:: Assigned task ::
Once you have found the line with "Switch to the CONMEBOL tab" in the records below, retype it and every line after it to the end exactly, with no pictures and nothing more.

:: Exercise input ::
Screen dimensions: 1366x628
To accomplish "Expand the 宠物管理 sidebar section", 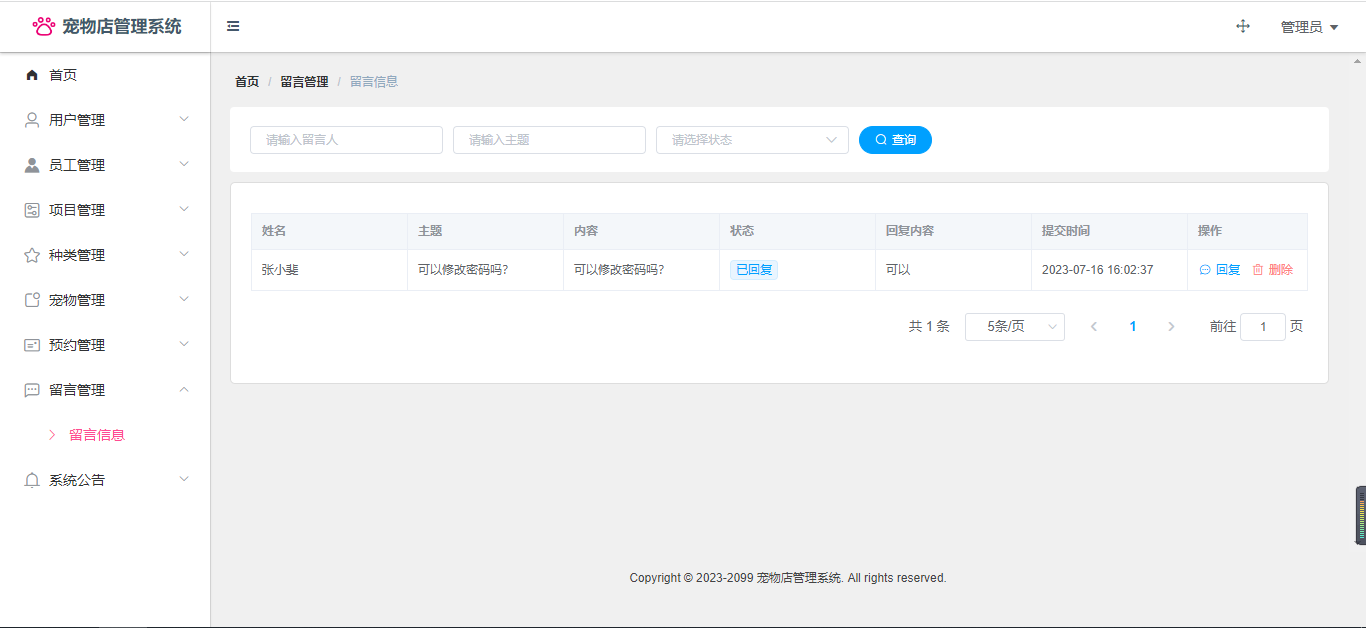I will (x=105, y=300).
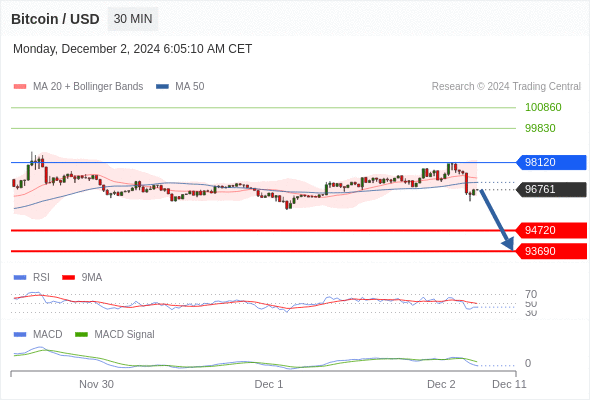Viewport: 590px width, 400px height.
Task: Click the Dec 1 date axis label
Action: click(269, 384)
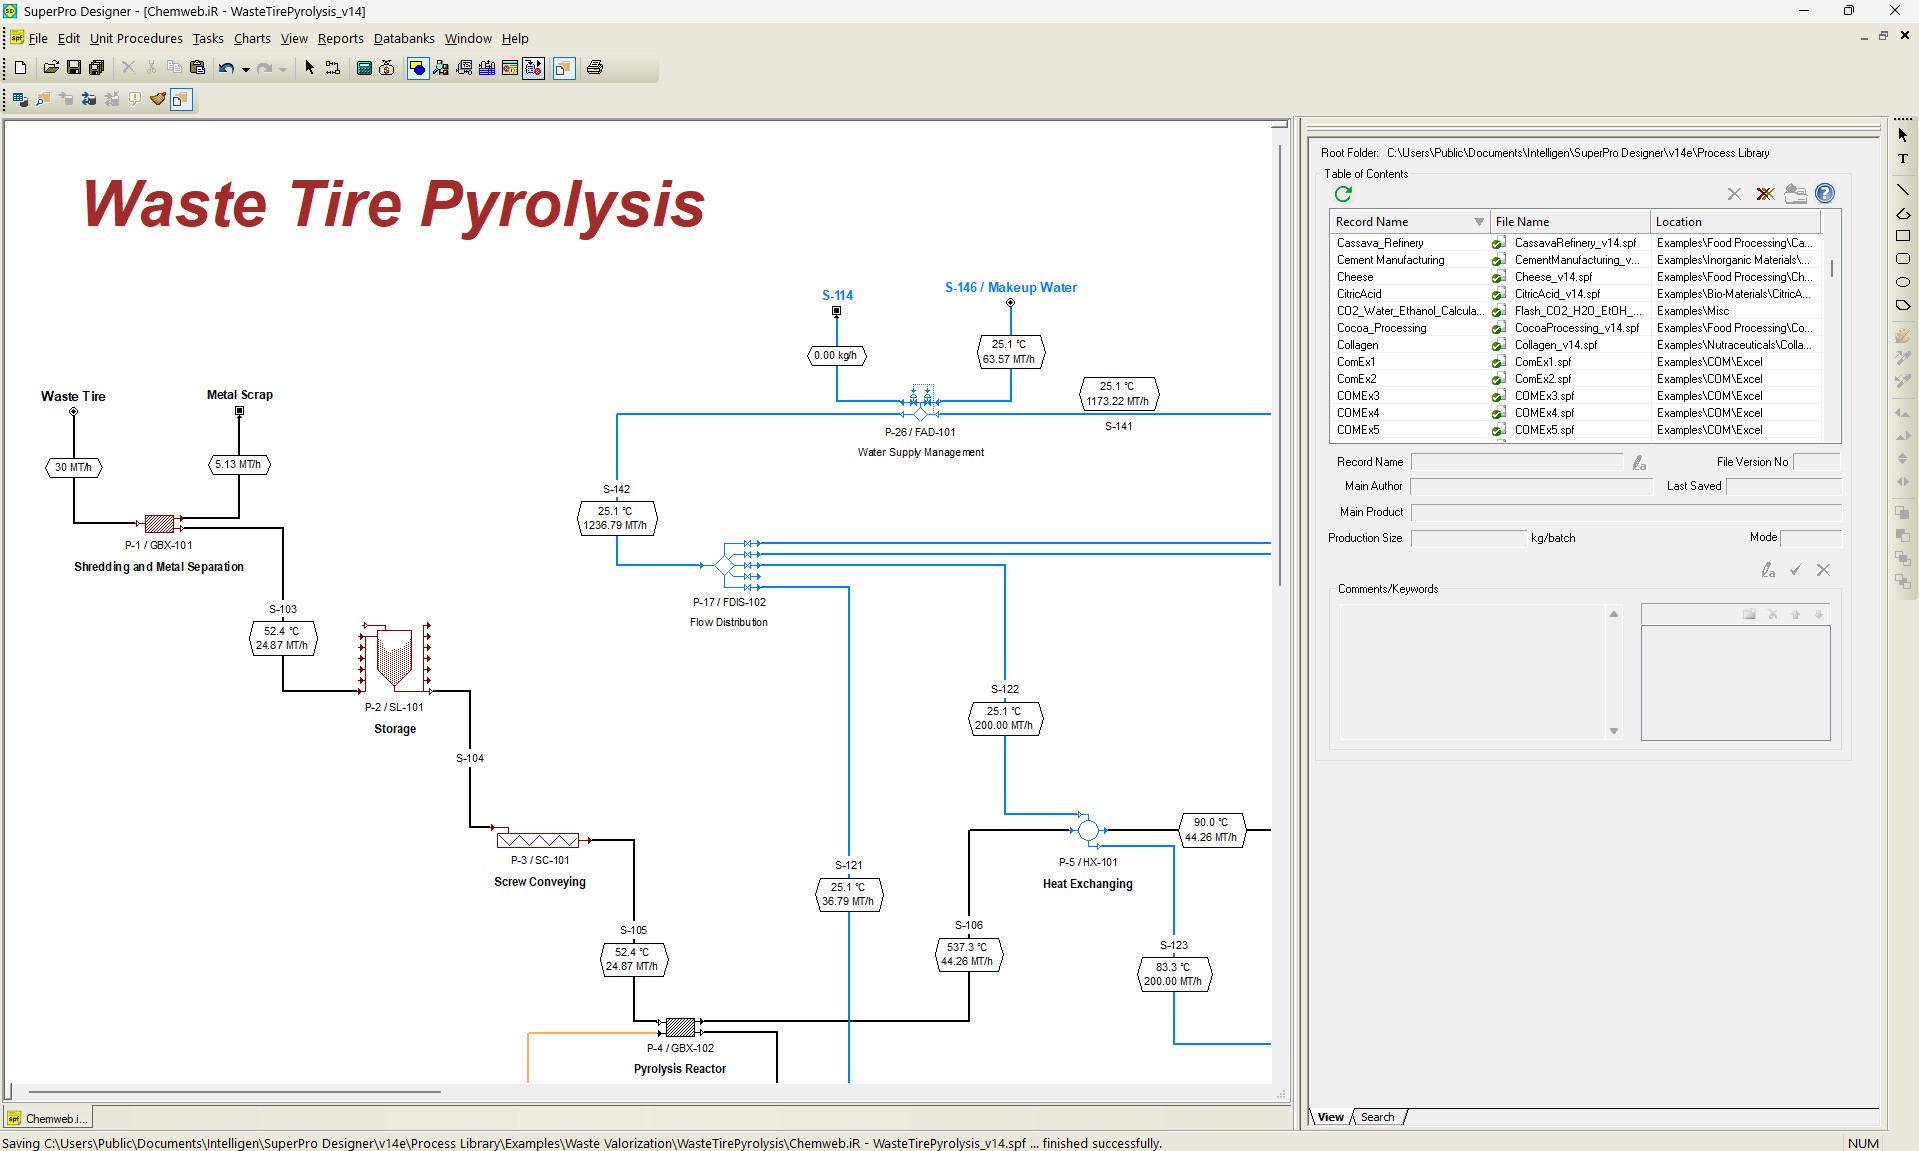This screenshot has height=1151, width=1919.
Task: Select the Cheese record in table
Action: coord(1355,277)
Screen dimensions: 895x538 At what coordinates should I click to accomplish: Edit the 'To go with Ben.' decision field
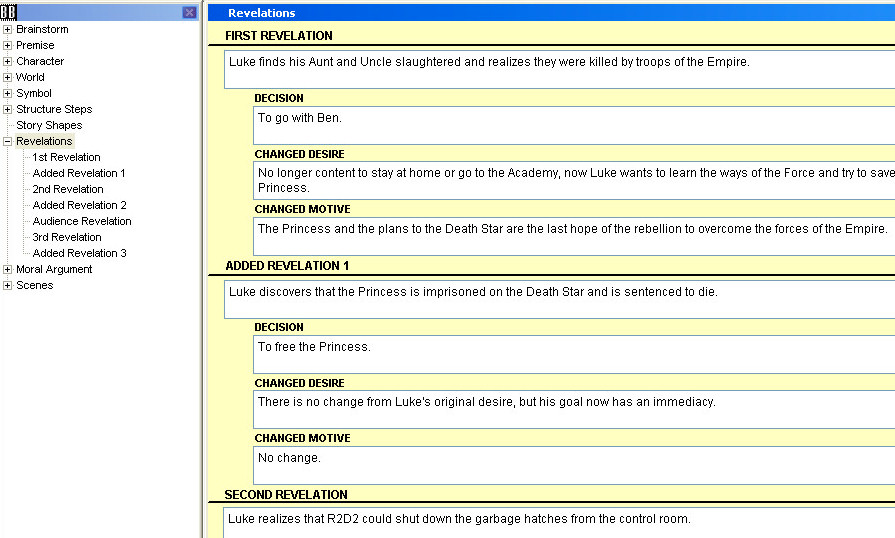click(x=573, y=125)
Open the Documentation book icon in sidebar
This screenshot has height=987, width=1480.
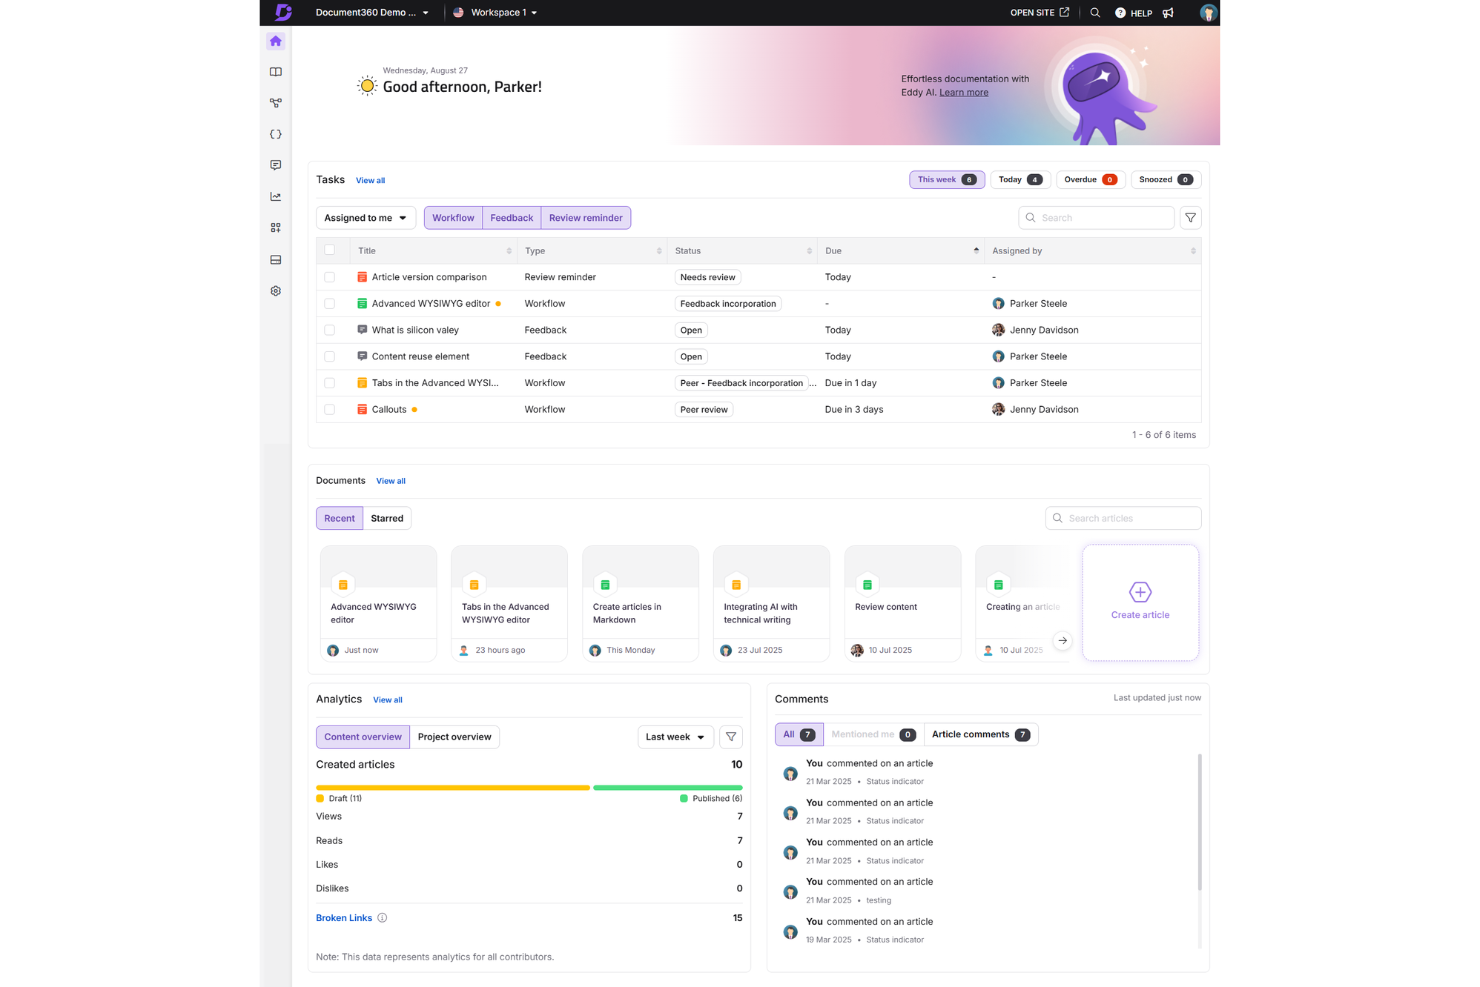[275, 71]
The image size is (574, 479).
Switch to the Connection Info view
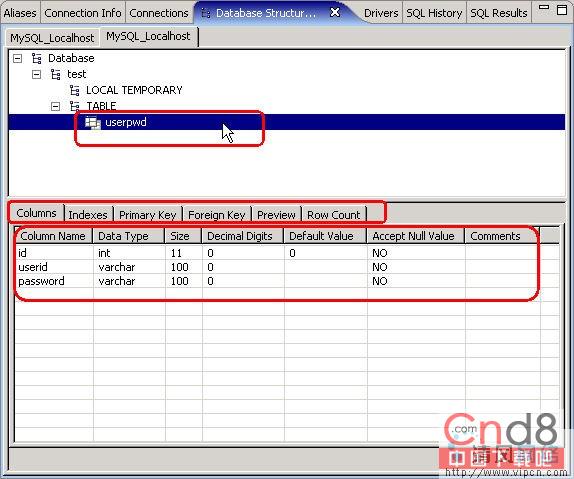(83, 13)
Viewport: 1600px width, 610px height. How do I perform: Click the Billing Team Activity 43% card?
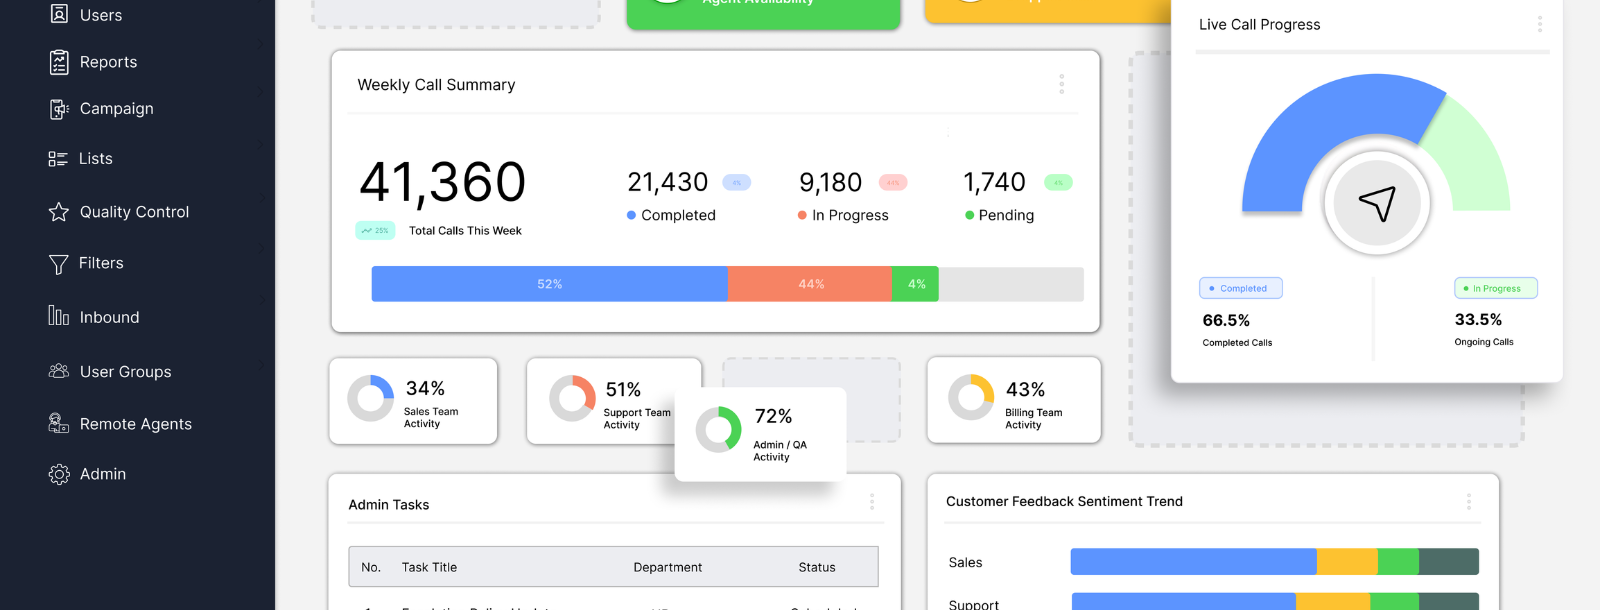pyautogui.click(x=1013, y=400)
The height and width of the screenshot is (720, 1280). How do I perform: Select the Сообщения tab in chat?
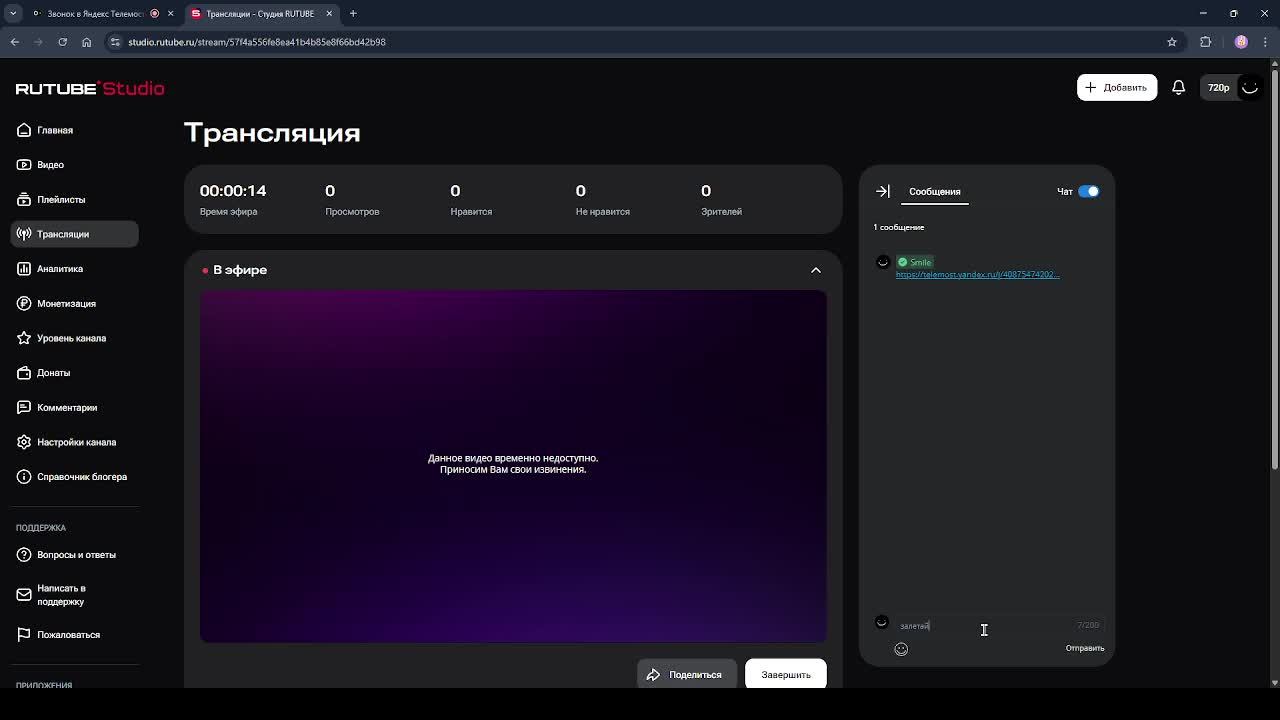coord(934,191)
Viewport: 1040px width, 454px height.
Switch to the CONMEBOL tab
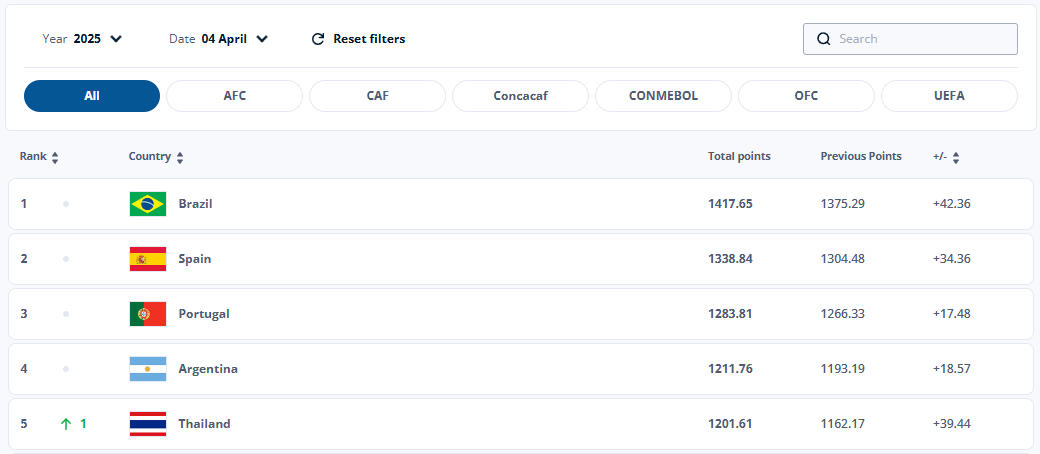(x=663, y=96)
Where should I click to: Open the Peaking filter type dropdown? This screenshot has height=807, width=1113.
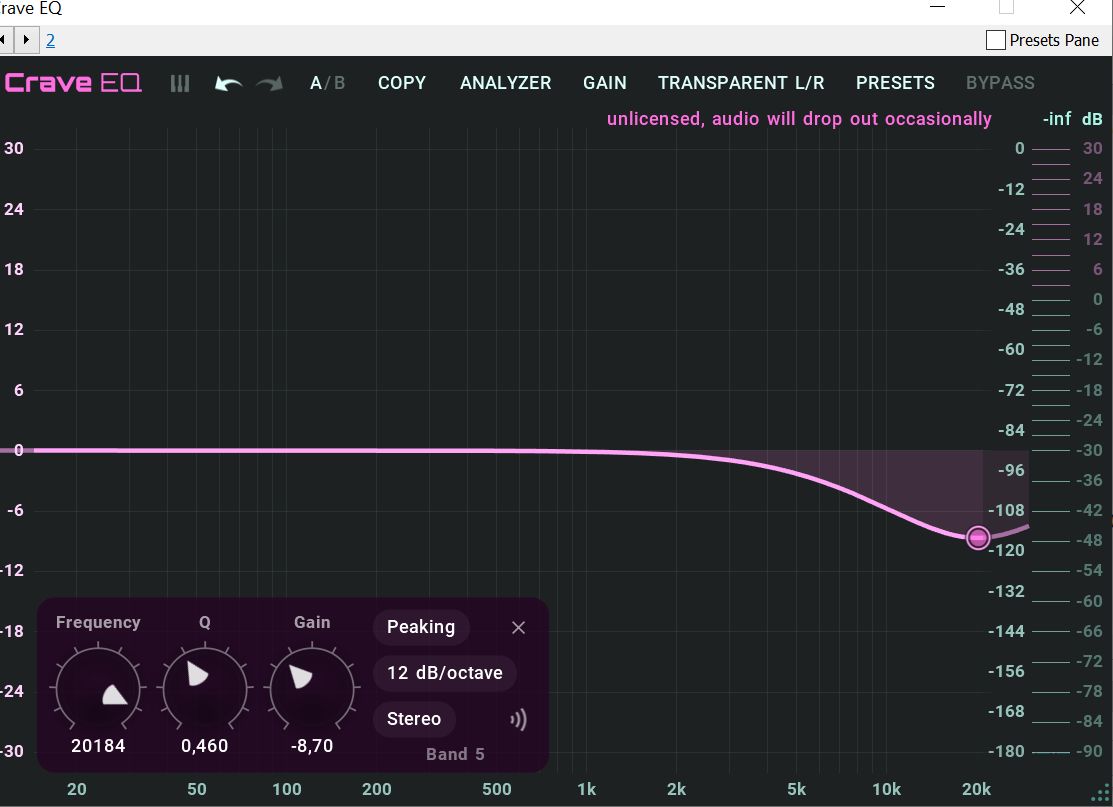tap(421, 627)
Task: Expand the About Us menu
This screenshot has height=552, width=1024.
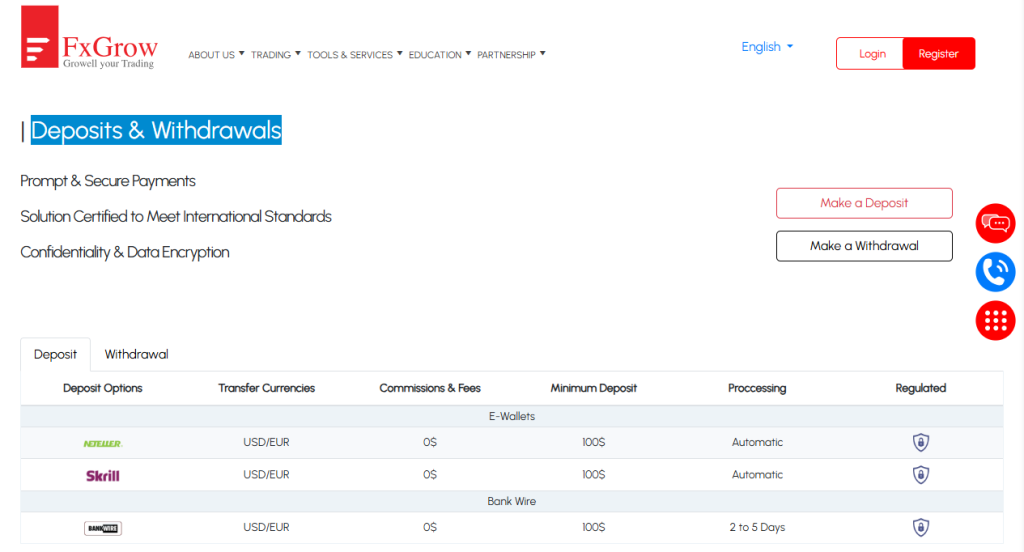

:: Reply to the task ::
Switch to the CONMEBOL tab
(x=663, y=96)
Where should I click to: Open the Peaking filter type dropdown? This screenshot has height=807, width=1113.
tap(421, 627)
Task: Expand the About Us menu
This screenshot has height=552, width=1024.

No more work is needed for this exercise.